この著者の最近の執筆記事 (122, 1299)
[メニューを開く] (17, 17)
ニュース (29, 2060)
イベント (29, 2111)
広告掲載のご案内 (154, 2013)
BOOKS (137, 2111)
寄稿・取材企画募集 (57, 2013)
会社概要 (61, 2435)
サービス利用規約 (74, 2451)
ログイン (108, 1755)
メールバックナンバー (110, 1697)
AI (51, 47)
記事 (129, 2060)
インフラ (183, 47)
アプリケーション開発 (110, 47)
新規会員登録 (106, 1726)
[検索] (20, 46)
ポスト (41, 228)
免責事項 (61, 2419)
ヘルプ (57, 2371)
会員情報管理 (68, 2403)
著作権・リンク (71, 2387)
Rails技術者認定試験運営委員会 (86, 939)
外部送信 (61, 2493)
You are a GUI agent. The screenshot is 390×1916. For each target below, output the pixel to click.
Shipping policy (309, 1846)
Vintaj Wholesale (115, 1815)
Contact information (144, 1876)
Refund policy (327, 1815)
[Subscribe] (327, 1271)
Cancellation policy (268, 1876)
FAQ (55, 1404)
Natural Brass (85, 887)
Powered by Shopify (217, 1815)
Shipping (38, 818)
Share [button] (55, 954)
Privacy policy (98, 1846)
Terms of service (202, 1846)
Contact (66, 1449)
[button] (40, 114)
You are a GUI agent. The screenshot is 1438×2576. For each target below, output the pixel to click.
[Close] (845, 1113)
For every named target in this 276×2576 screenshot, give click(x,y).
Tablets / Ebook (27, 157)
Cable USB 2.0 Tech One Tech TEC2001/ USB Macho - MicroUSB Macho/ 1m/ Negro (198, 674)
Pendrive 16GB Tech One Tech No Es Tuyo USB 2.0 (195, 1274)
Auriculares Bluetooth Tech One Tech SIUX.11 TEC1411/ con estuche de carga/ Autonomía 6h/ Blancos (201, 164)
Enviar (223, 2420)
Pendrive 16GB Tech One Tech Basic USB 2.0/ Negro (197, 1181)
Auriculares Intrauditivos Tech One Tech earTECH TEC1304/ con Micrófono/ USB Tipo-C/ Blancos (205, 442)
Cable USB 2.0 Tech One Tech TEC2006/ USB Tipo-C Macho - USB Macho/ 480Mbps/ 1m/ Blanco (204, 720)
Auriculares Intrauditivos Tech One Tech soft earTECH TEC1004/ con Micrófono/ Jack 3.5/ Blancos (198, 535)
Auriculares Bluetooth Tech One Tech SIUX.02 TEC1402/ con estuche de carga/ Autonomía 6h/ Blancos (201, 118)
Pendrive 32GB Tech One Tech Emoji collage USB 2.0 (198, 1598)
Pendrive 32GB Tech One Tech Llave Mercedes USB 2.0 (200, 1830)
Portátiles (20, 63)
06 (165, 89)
- - -
== Exercise aim ==
The required output is every line above from the one with "FAQ (55, 1404)" down to the one with "Pendrive 16GB Tech One Tech No", restated word for word, ends included.

== Response to this exercise ==
FAQ (55, 1404)
Natural Brass (85, 887)
Powered by Shopify (217, 1815)
Shipping (38, 818)
Share [button] (55, 954)
Privacy policy (98, 1846)
Terms of service (202, 1846)
Contact (66, 1449)
[button] (40, 114)
You are a GUI agent. The screenshot is 1438×2576. For each target below, output the pixel to click.
[Close] (845, 1113)
For every named target in this 276×2576 screenshot, give click(x,y).
Tablets / Ebook (27, 157)
Cable USB 2.0 Tech One Tech TEC2001/ USB Macho - MicroUSB Macho/ 1m/ Negro (198, 674)
Pendrive 16GB Tech One Tech No Es Tuyo USB 2.0 (195, 1274)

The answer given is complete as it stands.